È dura realtà rendersi conto che anche i puri, quelli che pensavamo incorruttibili, hanno un prezzo e che sono glissati dal colle di un vulcano per accettare un compromesso: quello di vendere l'Islanda dunque, per la pop inglese. Pubblicità, tournée, notorietà... è questo il mezzo che li ha offerti a tutti invece dell'essere Unico.
La nebbia improvvisa sta sparendo poco a poco. I folletti svaniscono nelle luci soffuse per trasformarsi in nani da giardino che bevono il tè della regina alle cinque del pomeriggio.
Si sono dileguati i suoni strani nordici, gli accostamenti sperimentali di cui non si sapeva ancora il gusto ma che si assaporavano con l'emozione della scoperta. Sorprendendoci.

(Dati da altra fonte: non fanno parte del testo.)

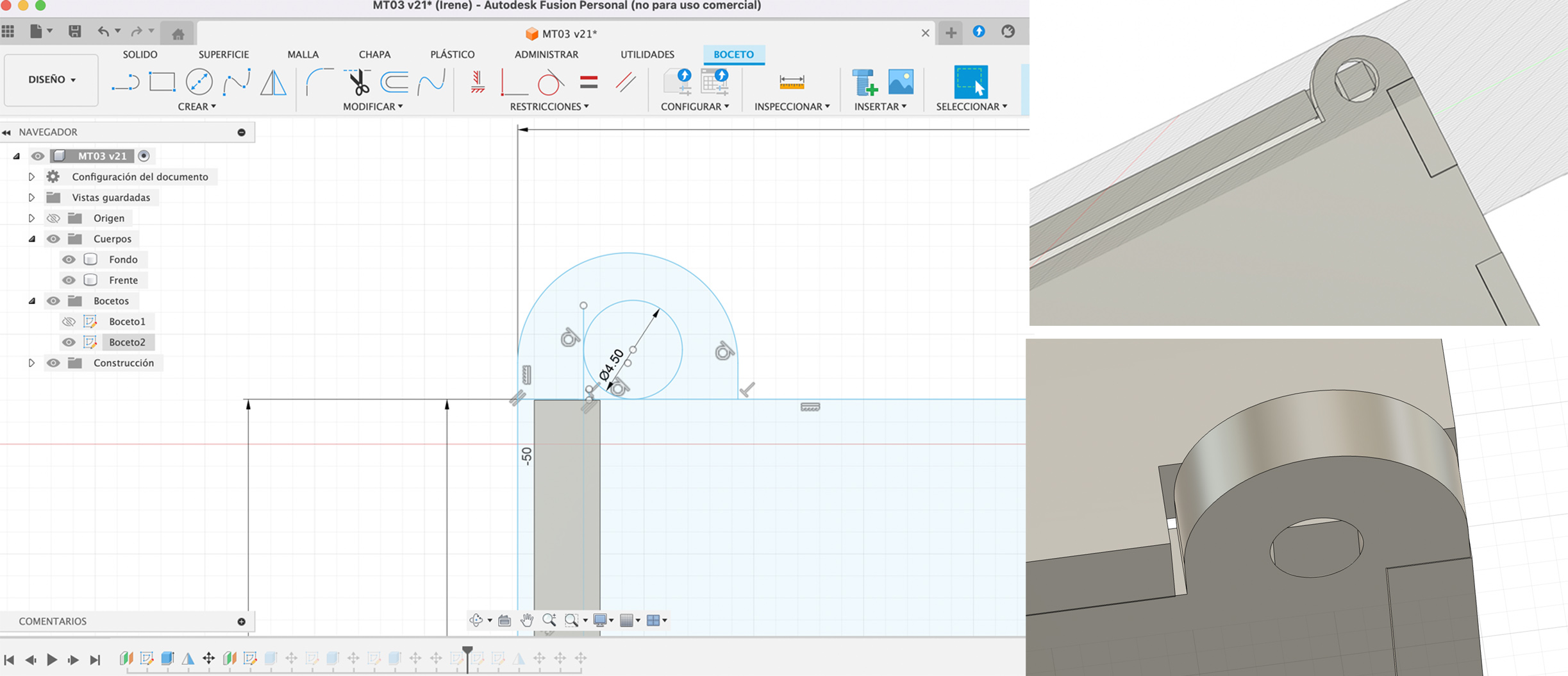Screen dimensions: 1568x676
Task: Click the Ø4.50 diameter dimension
Action: click(x=611, y=365)
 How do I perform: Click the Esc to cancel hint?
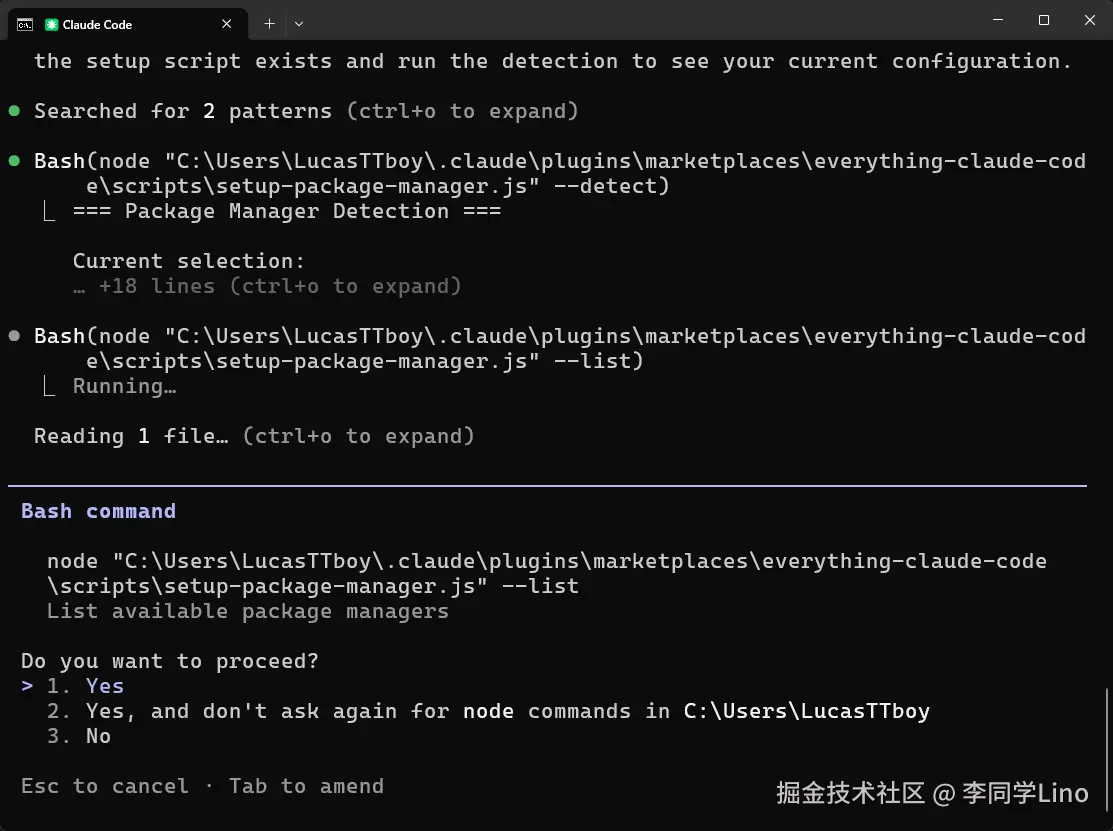click(x=105, y=786)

Permangono i tintinnii dei campanelli, rimembranza lontana della consistenza del ghiaccio, verso la luce che sta già mutando sfumatura, attraverso l'aria in cui si propaga, sotto le percussioni certe di mani divenute esperte.
I Sigur Rós hanno studiato, migliorando la tecnica. Perdendo un po' della loro naturalezza e spontaneità. Forse i loro manager hanno imparato fin troppo bene la lezione.
Malgrado una perdita di colore, la voce superba e potente di Jónsi è la carezza di ciò che è stato. L'orchestrazione più accurata, l'arco sulla chitarra e il nuovo batterista, conservano la speranza di un affascinante ritorno alle origini.
Malgrado tutto, non nostalgia, perché dal vivo sprigionano una forza vitale di un'energia incontenibile, e uno stile, pur sempre inconfondibile.